IT WAS NOVEMBER LAST year when editor of neo-Nazi site The Daily Stormer Andrew Anglin declared New Balance ‘the official shoes of White people.’1 The article was a cheering response to a comment made by Matt LeBretton, vice-president of public affairs at New Balance, who expressed support of Trump’s fervid opposition to the Trans-Pacific Partnership trade agreement.2 The Boston-based footwear company owns several factories in Massachusetts and Maine and prides itself on keeping its production in the U.S.3 ; a spokesman stated that they feared the agreement would favour its competitors who produce overseas. ‘New Balance is making a gesture to support White people and to support U.S. manufacturing,’ wrote Anglin, concluding that ‘[t]heir brave act has just made them the official brand of the Trump Revolution.’4 An image of actor and director Mel Gibson wearing New Balance trainers accompanied Anglin’s article, thus implicitly linking anti-Semitism – Gibson’s 2006 rant5 has made him somehow popular among American nationalists – to the footwear brand and conflating economic localism with economic nationalism.

> [Entries]:

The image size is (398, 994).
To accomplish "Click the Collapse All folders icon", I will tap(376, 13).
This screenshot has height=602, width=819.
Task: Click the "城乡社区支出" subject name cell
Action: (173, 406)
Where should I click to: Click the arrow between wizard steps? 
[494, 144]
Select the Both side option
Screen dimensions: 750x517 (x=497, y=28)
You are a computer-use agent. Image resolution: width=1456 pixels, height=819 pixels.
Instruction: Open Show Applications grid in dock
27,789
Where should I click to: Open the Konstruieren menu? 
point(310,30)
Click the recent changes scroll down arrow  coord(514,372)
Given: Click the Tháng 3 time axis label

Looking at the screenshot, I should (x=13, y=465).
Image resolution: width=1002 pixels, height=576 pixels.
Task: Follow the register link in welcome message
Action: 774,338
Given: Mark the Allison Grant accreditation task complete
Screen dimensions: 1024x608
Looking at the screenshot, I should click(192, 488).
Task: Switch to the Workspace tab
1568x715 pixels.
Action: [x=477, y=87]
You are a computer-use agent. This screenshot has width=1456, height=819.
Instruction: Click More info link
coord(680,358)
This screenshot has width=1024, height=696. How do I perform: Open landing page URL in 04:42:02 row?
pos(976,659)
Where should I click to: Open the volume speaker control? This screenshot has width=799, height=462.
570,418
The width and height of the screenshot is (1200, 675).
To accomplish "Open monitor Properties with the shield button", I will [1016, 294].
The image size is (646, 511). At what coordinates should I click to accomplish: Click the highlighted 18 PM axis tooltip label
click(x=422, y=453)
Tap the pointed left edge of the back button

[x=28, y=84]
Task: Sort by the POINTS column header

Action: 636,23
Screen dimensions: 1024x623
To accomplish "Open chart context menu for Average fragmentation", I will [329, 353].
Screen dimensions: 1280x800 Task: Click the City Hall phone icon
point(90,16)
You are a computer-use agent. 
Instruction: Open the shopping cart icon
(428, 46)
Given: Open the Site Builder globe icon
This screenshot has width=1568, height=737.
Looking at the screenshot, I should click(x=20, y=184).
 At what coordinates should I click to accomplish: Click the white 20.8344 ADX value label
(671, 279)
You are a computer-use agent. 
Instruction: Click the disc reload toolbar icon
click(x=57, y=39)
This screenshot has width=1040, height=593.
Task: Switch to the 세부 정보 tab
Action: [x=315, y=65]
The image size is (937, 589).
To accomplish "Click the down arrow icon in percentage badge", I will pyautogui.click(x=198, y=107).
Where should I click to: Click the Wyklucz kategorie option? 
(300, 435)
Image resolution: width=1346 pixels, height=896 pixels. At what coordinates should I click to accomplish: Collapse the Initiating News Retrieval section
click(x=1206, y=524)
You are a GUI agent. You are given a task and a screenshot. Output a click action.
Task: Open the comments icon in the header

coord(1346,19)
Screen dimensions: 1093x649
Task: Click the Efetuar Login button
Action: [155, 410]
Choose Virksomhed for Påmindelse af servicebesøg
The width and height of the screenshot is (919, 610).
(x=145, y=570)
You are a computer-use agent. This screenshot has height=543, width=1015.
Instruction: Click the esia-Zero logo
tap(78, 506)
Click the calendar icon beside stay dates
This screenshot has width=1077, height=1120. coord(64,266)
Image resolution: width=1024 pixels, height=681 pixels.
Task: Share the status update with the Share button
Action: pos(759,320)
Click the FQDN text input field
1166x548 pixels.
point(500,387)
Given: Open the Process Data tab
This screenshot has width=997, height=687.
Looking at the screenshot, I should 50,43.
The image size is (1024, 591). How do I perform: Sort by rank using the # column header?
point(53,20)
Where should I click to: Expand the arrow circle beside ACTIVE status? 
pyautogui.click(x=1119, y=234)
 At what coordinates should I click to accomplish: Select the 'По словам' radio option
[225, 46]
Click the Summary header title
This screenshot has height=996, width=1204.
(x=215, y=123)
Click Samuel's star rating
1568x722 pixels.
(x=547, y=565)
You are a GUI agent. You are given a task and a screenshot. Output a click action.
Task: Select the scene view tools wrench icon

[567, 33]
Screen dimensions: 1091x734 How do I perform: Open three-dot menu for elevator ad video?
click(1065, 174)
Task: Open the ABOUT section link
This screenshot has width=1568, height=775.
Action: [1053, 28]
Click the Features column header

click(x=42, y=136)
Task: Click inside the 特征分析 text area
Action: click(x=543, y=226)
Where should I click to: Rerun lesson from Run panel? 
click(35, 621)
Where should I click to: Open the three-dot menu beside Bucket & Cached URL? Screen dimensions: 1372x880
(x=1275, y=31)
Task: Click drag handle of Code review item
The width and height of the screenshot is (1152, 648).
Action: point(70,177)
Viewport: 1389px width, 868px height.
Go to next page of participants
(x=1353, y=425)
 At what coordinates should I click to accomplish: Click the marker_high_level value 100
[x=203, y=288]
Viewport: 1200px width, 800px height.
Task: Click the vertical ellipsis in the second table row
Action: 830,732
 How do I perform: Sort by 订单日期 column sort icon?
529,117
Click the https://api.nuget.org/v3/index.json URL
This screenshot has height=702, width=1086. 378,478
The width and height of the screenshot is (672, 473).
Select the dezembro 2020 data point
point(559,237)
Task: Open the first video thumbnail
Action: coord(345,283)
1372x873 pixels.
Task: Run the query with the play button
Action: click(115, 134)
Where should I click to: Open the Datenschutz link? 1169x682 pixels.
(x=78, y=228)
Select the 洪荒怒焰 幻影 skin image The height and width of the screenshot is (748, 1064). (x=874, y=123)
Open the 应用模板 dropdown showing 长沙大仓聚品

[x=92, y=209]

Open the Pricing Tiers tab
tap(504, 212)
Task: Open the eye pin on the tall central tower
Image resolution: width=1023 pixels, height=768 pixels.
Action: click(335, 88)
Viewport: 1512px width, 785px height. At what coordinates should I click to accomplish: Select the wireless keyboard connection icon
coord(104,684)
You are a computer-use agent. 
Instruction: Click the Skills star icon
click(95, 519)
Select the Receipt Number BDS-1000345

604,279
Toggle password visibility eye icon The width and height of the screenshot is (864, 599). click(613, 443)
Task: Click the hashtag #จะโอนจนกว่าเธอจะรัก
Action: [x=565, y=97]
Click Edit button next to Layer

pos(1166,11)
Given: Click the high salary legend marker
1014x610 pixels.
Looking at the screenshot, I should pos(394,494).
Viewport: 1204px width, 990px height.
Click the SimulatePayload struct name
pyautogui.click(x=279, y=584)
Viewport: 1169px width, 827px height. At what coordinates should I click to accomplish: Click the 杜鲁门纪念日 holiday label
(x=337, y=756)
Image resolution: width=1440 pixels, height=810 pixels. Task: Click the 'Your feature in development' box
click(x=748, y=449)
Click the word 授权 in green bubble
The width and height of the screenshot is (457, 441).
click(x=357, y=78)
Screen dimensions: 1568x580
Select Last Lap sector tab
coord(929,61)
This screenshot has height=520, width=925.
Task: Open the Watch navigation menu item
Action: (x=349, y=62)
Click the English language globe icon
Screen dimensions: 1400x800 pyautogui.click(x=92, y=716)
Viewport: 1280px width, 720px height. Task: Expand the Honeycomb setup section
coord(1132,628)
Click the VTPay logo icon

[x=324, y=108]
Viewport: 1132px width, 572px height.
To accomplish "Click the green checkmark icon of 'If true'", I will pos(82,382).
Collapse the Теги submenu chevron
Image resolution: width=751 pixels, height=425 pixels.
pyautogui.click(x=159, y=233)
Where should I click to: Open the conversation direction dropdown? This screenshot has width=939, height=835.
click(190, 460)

> [Problems]:
[a] Answer these from the passage on New Balance:
(i) What position at New Balance did Matt LeBretton hold?
(ii) In which two states does New Balance own factories?
(iii) Whose image accompanied Anglin's article?
[b] Continue the passage on New Balance and its endorsement by The Daily Stormer from its last sentence.

> [Outputs in order]:
[a]
(i) Vice-president of public affairs
(ii) Massachusetts and Maine
(iii) Mel Gibson, shown wearing New Balance trainers

[b]
A PR chaos quickly ensued. On Twitter, regular users and ‘sneakerheads’ alike shared photos and videos as they burned or tossed in the bin their pair of New Balance.6 Meanwhile, rival brand Reebok cynically seized the opportunity and offered to send replacement shoes to many outraged customers.7 Shortly thereafter, New Balance disassociated itself from far-right ideology with a statement that divorced its concern for local manufacturing from white supremacist agendas. Unfazed, Anglin followed up on his first post by saying that whether or not the company identified as Republican is irrelevant and suggesting that the brand make him an official spokesperson:
If I were in the marketing department of New Balance, I would take it a step further and offer me, Andrew Anglin, publisher of the America’s most-trusted Republican news outlet, a product endorsement deal. I’m in great shape, have ripped abs and would look fantastic on a billboard that reads ‘Official shoes of the Republican Party: New Balance stands with the White race.’8
The social media outrage caused by Anglin’s endorsement of New Balance, on the other hand, was an inadequate response inasmuch as it was mostly directed at the company rather than at Anglin and the political views he represents. Boycott may be appropriate in the case of companies who do business with certain political figures, as in the case of the Grab Your Wallet campaign,9 but it is misguided in the case of brand appropriation, which does not require direct affiliation on the part of the brand. Furthermore, by focusing on the PR scandal not only did most mainstream media outlets give free PR to Anglin and his site – neo-Nazi groups and public figures regularly use grandiose statements, racist hashtags and ‘trolling tactics’ to build their ‘brand’10 – but they also failed to address the dynamics of neo-Nazi’s appropriation of a mainstream footwear brand with a global distribution.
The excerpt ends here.